Treatment of Recurrent Cases—For the 5 patients with recurrence, surgical margins were not reported in all the cases but ranged from 0.5 to 2 cm (4/5 [80%] reported). On average, follow-up for this group of patients was 29 months, with a range of 12 to 60 months (Table 3).
The first case with a recurrence (patient 12) initially presented with a chronic calluslike growth of the medial ankle. The lesion initially was treated with wide local excision with negative margins. Reconstruction was performed in a staged fashion with use of a dermal regenerative template followed later by split-thickness skin grafting. Tumor recurrence with negative margins occurred 3 times over the next 2 years despite re-resections with negative pathologic margins. Each recurrence presented as graft breakdown and surrounding hyperkeratosis (Figure 3). After the third graft placement failed, the patient elected for a BKA. There has not been recurrence since the BKA after 5 years total follow-up from the time of primary tumor resection. Of note, this was the only patient in our cohort who was immunosuppressed and evaluated for regional nodal involvement by positron emission tomography.
Another patient with recurrence (patient 13) presented with a chronic great toe ulcer of 5 years’ duration that formed on the dorsal aspect of the great toe after a previously excised wart (Figure 4A). This patient underwent mid-proximal metatarsal amputation with 2-cm margins and subsequent skin graft. Pathologic margins were negative. Within 6 months, there was hyperkeratosis and a draining wound (Figure 4B). Biopsy results confirmed recurrent disease that was treated with re-resection, including complete metatarsal amputation with negative margins and skin graft placement. Verrucous carcinoma recurred at the edges of the graft within 8 months, and the patient elected for a BKA. In addition, this patient also presented with a verrucous carcinoma of the contralateral great toe. The tumor presented as a warty ulcer of 4 months’ duration in the setting of osteomyelitis and was resected by great toe amputation that was performed concurrently with the opposite leg BKA; there has been no recurrence.
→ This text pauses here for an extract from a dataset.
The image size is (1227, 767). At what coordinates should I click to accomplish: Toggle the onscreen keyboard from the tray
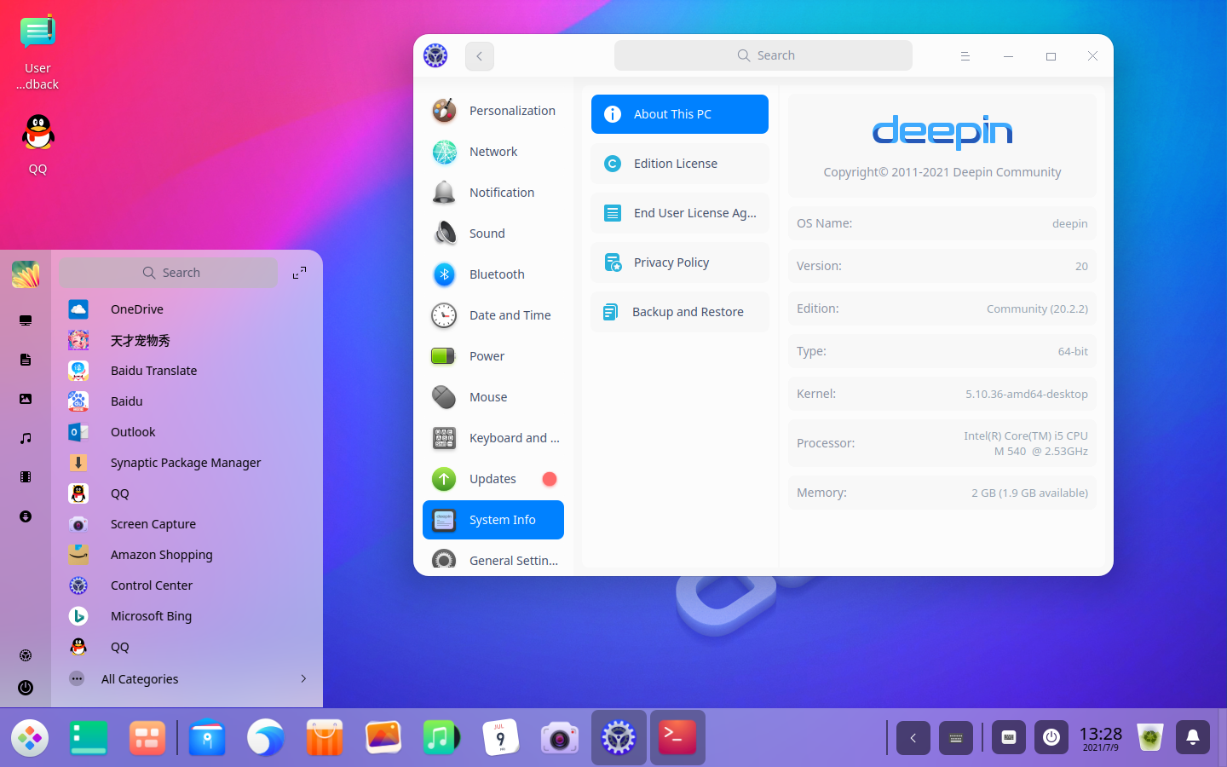tap(1009, 738)
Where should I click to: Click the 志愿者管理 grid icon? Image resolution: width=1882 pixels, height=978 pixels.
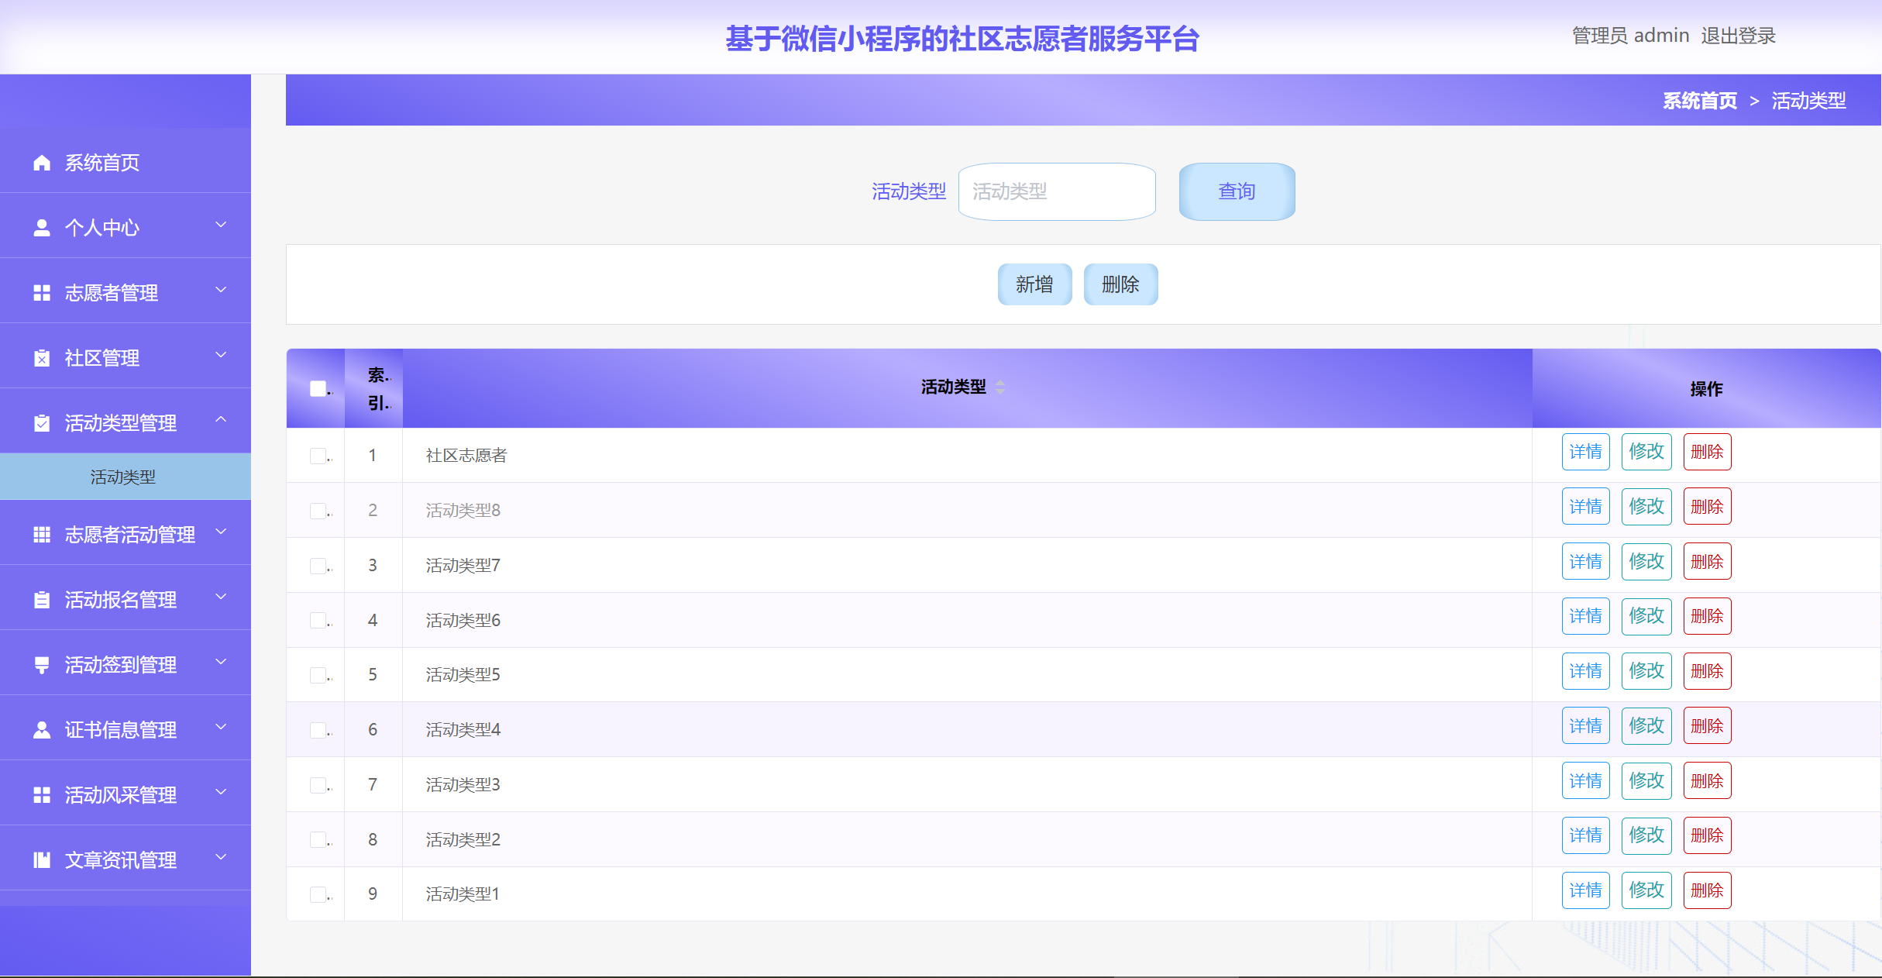coord(41,292)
Of note, this was the only patient to have right inguinal sentinel lymph node tissue sampled and HPV testing conducted, which were negative for verrucous carcinoma and high or low strains of HPV.
Another recurrent case (patient 14) presented with a large warty lesion on the dorsal great toe positive for verrucous carcinoma. He underwent a complete great toe amputation with skin graft placement. Verrucous carcinoma recurred on the edges of the graft within 6 months, and the patient was lost to follow-up when a BKA was suggested.
The fourth recurrent case (patient 15) initially had been treated for 1 year as a viral verruca of the dorsal aspect of the great toe. He had an exophytic mass positive for verrucous carcinoma growing on the dorsal aspect of the great toe around the prior excision site. After primary wide excision with negative 1-cm margins and graft placement, the tumor was re-excised twice within the next 2 years with pathologic negative margins. The patient underwent a foot amputation due to a severe osteomyelitis infection at the reconstruction site.
The final recurrent case (patient 16) presented with a mass on the lateral great toe that initially was treated as a viral verruca (for unknown duration) that had begun to ulcerate. The patient underwent wide excision with 1-cm margins and graft placement. Final pathology was consistent with verrucous carcinoma with negative margins. Recurrence occurred within 11 months on the edge of the graft, and a great toe amputation through the metatarsal phalangeal joint was performed.
Comment
Our series of 19 cases of verrucous carcinoma adds to the limited number of reported cases in the literature. We sought to evaluate the potential risk factors for early recurrence. Consistent with prior studies, our series found verrucous carcinoma of the foot to occur most frequently in patients aged 50 to 70 years, predominantly in White men.1 These tumors grew in the setting of chronic inflammation, tissue regeneration, multiple comorbidities, and poor wound hygiene. Misdiagnosis of verrucous carcinoma often leads to ineffective treatments and local invasion of nerves, muscle, and bone tissue.9,15,16 Our case series also clearly demonstrated the diagnostic challenge verrucous carcinoma presents, with an average delay in diagnosis of 5 years; correct diagnosis often did not occur until the tumor was 4 cm in size (average) and more than 50% had chronic ulceration. Tissue collection of the raised ulcer borders and the deep dermis layer of warty lesions is imperative for diagnosis. Clinicians should have a high suspicion for verrucous carcinoma in the setting of a chronic ulceration or warty lesion that is resistant to traditional treatment.